══ Dataset extract ══
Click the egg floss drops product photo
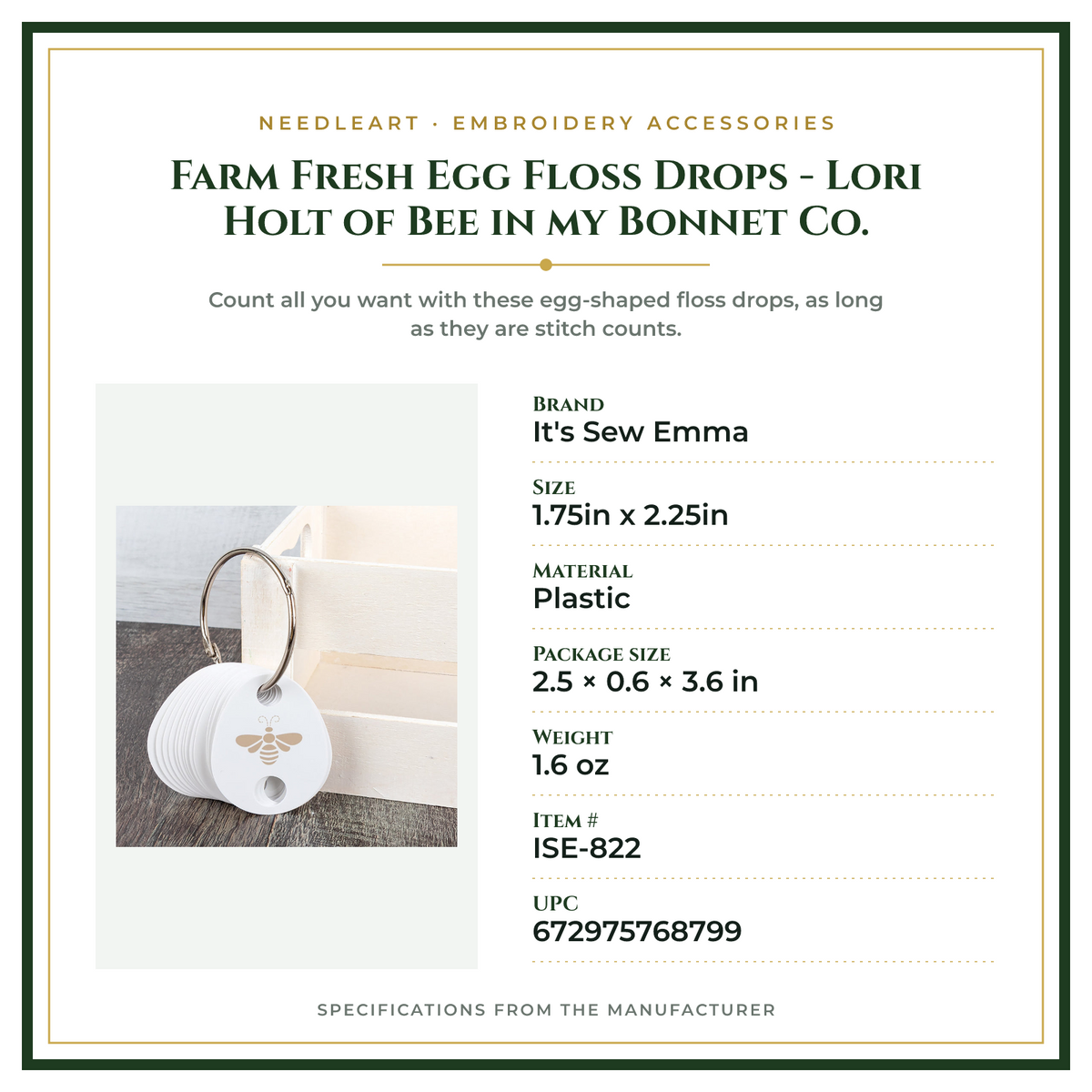Image resolution: width=1092 pixels, height=1092 pixels. point(287,676)
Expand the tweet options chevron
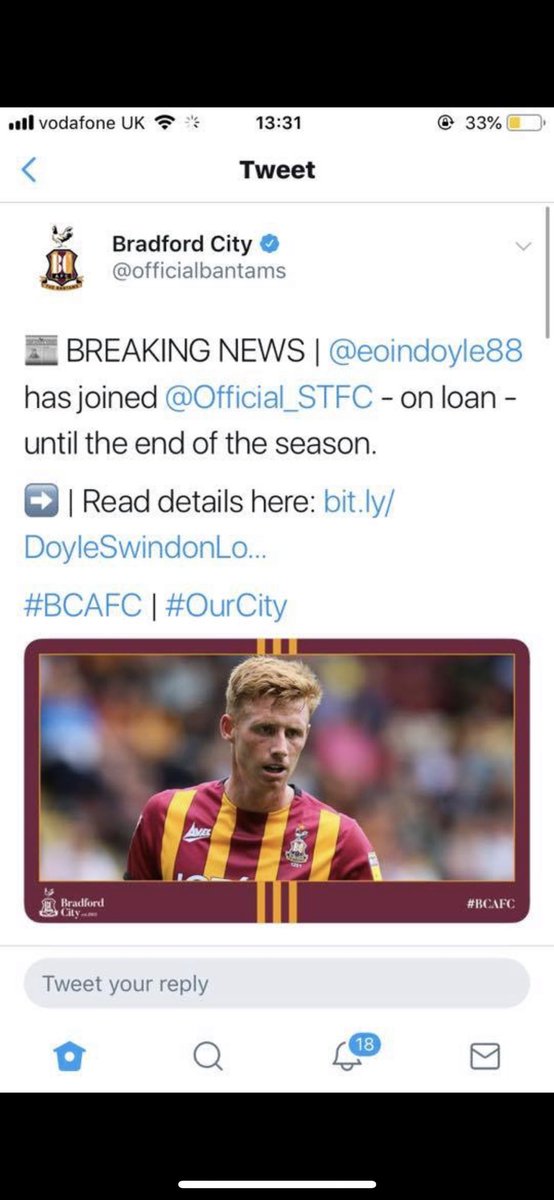This screenshot has width=554, height=1200. tap(523, 246)
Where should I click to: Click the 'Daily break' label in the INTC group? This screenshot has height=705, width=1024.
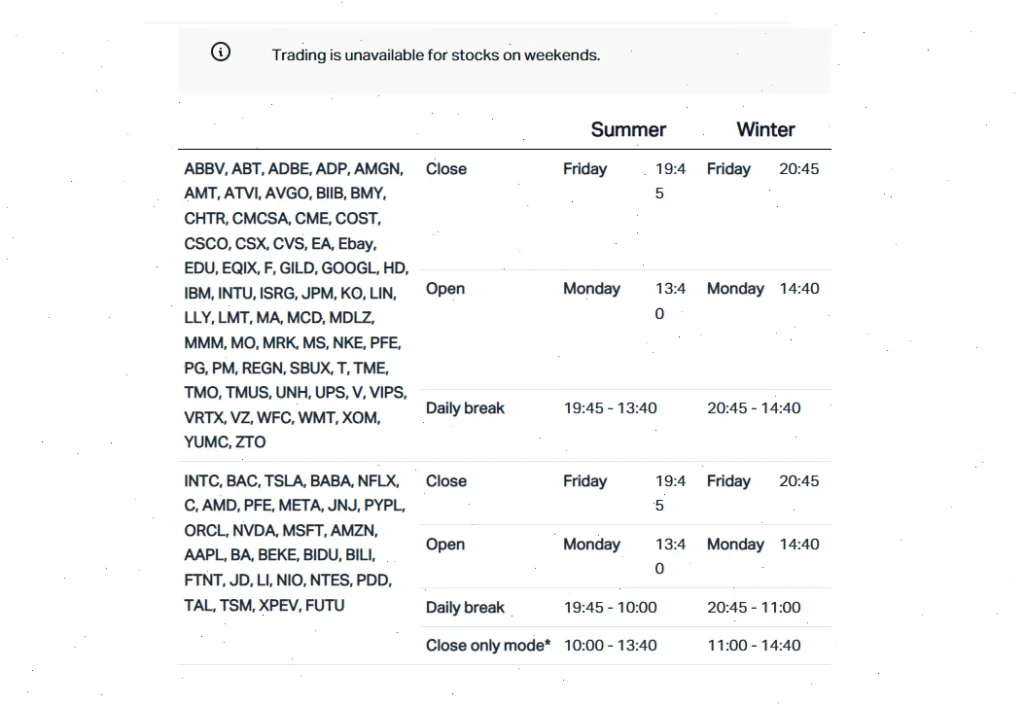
═══
__What you will do__
Please return the records as they stand, word for word, with no pictures.

__Your solution__
Click the egg floss drops product photo
Image resolution: width=1092 pixels, height=1092 pixels. point(287,676)
Expand the tweet options chevron
This screenshot has width=554, height=1200. tap(523, 246)
Where should I click to: Click the 'Daily break' label in the INTC group? This screenshot has height=705, width=1024.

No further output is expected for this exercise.